Introduction: Transnational Food (In)Security
Published in Transnational Legal Theory, Volume 9, Issue 3-4: Transnational Food Security, pages 175-190
24 Pages Posted: 26 Apr 2019
Date Written: September 11, 2018
Abstract
Serving as introduction to the first Annual Transnational Legal Theory Symposium — with a focus on Transnational Food (In)Security — this essay provides an overview of the themes that stood at the centre of the conference and which pervade the symposium contributions. The topic of food concerns one of humanity’s basic and profound aspects of survival. Universal and equal access to food is, at the same time, ridden with problems of power, inequality, distribution and implicated in old and new geopolitical conflicts.
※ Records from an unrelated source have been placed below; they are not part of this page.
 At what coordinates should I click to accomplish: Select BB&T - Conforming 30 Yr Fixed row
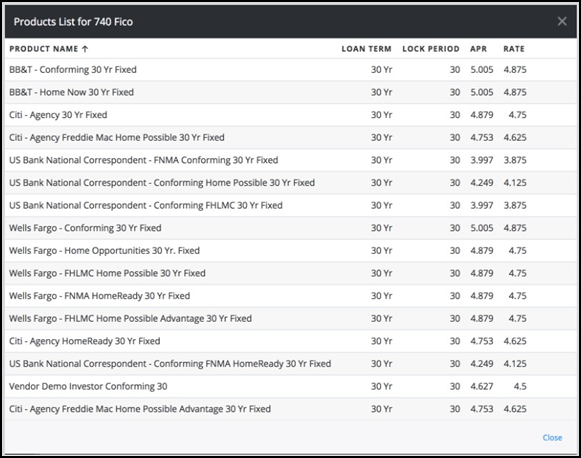290,70
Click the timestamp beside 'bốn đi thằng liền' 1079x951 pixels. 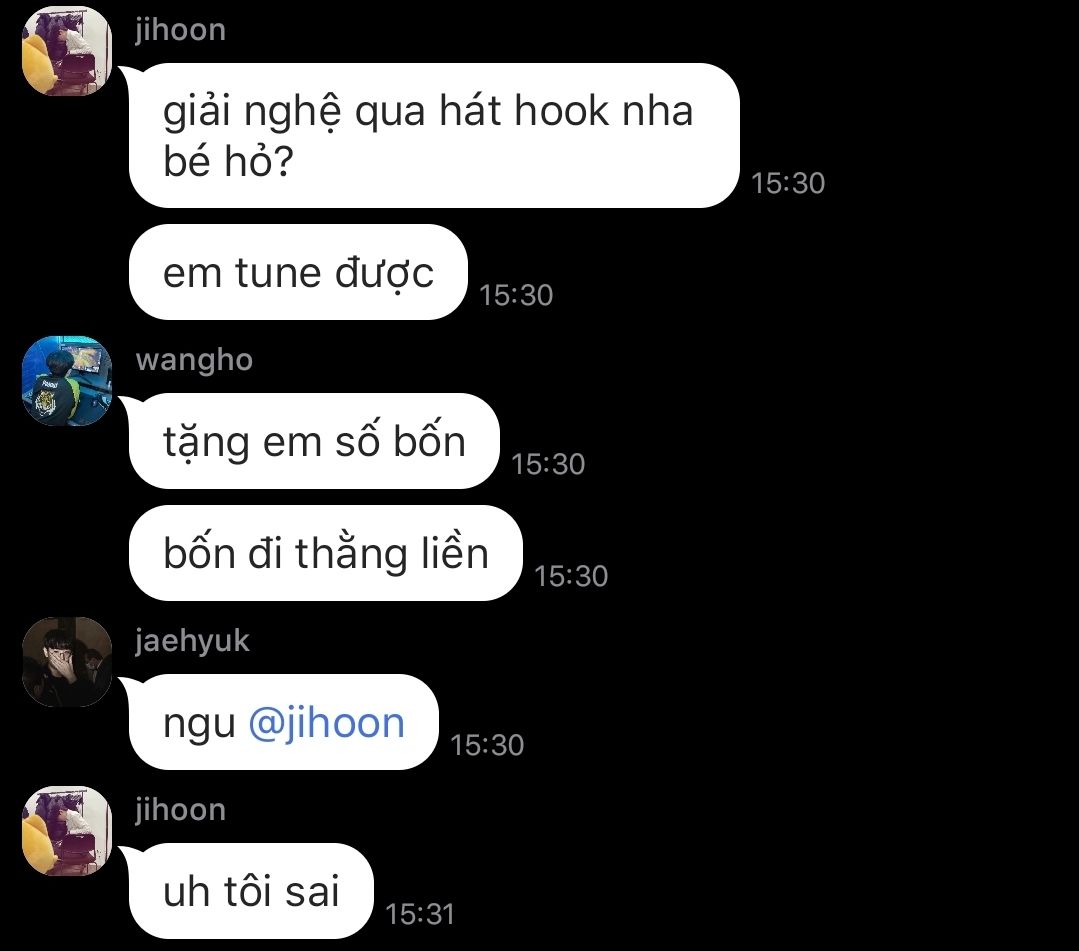coord(571,577)
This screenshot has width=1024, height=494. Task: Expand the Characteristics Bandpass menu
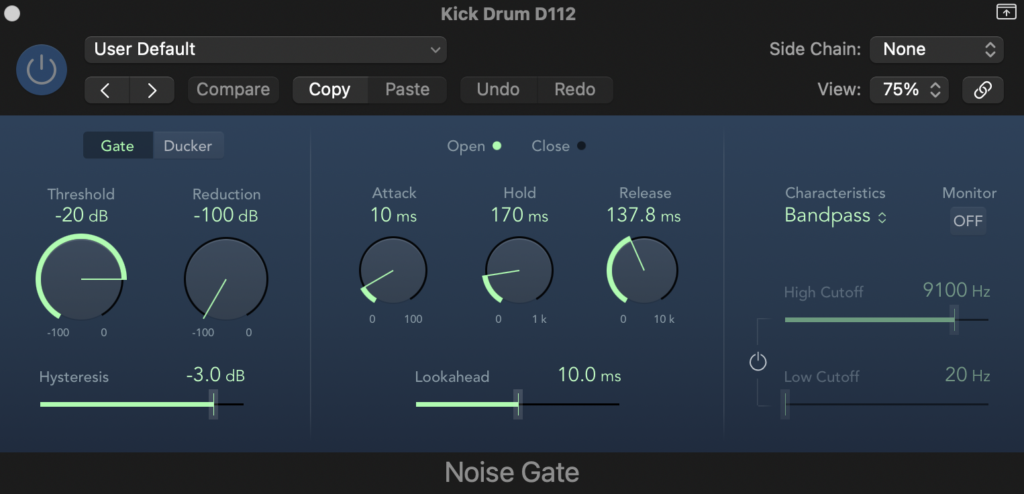click(x=836, y=216)
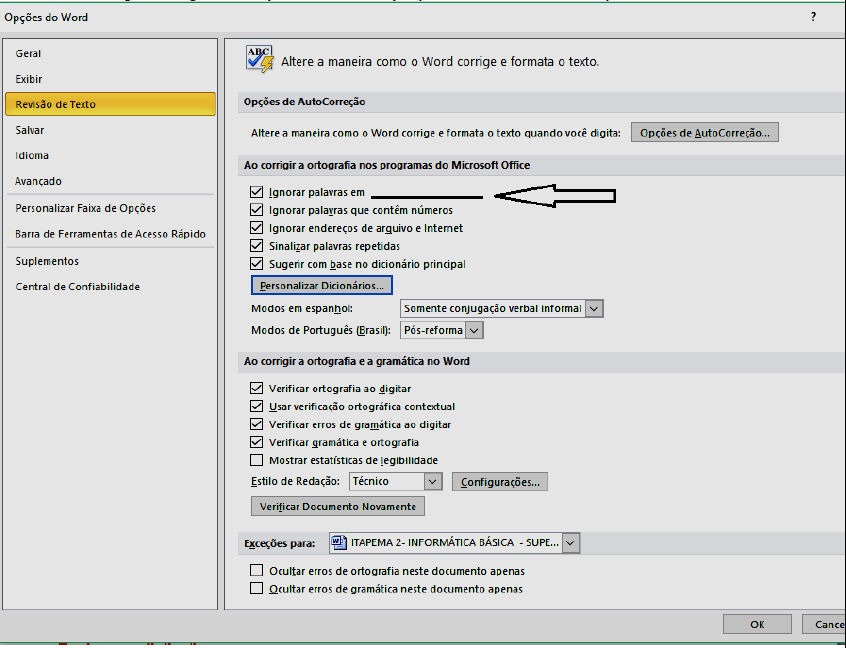Viewport: 846px width, 648px height.
Task: Click the ABC proofing checkmark icon
Action: tap(259, 59)
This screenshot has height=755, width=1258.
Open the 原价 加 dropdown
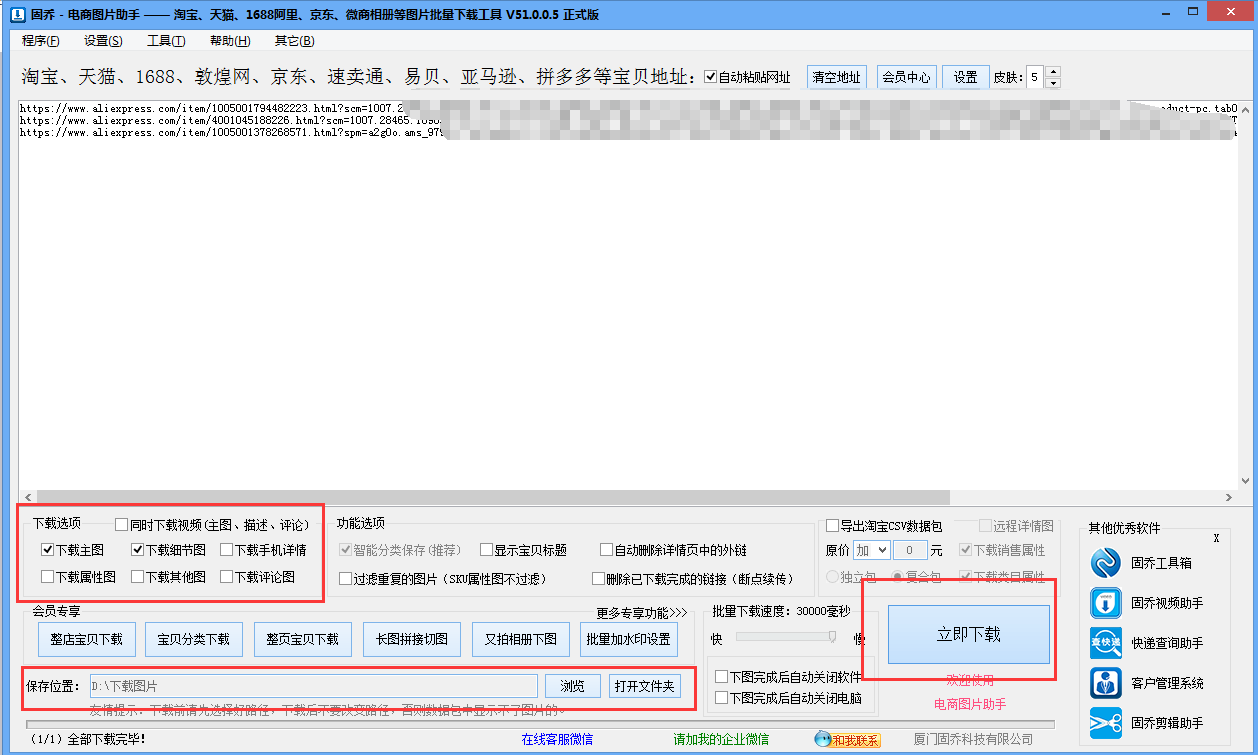870,550
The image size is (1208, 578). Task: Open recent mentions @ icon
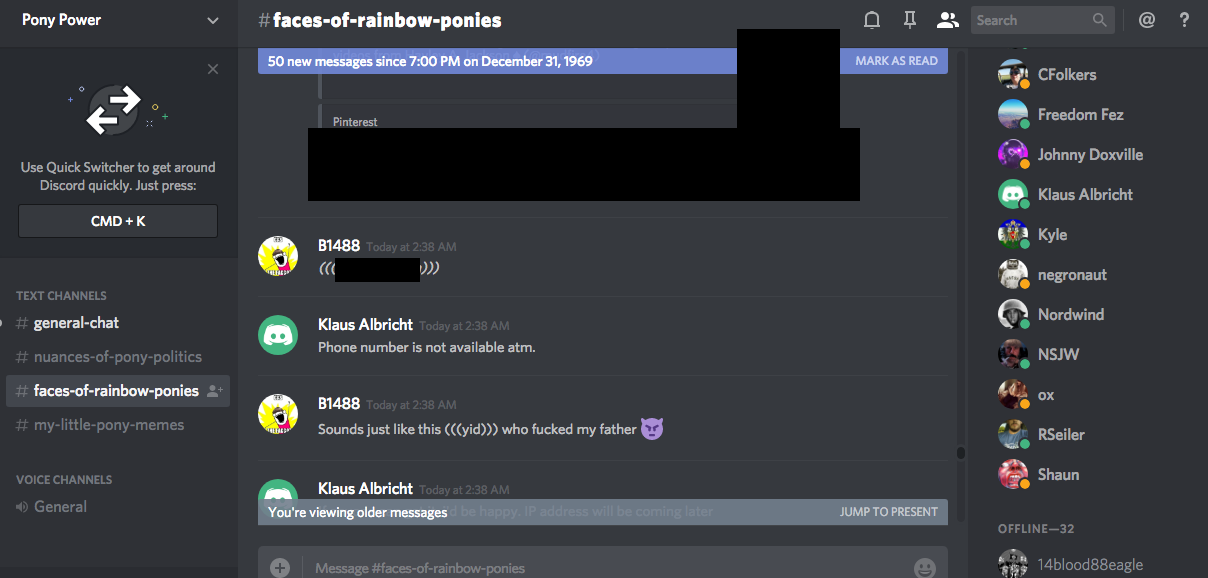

As such, ‘food’ has ties and is central to conditions of poverty and hunger, development and ‘modernisation’, transitional justice and rule of law reform around the world. As a problem of critique and scholarly inquiry, food prompts an inter-disciplinary assessment of the nature and different aspects of what is at issue here. The contributors to this symposium take us deep into the complexity of food and illustrate the challenges of adequately understanding and approaching questions of food security and food sovereignty in a globally interconnected world.
Keywords: Transnational food security, food sovereignty, governance, neo-liberalism, international law.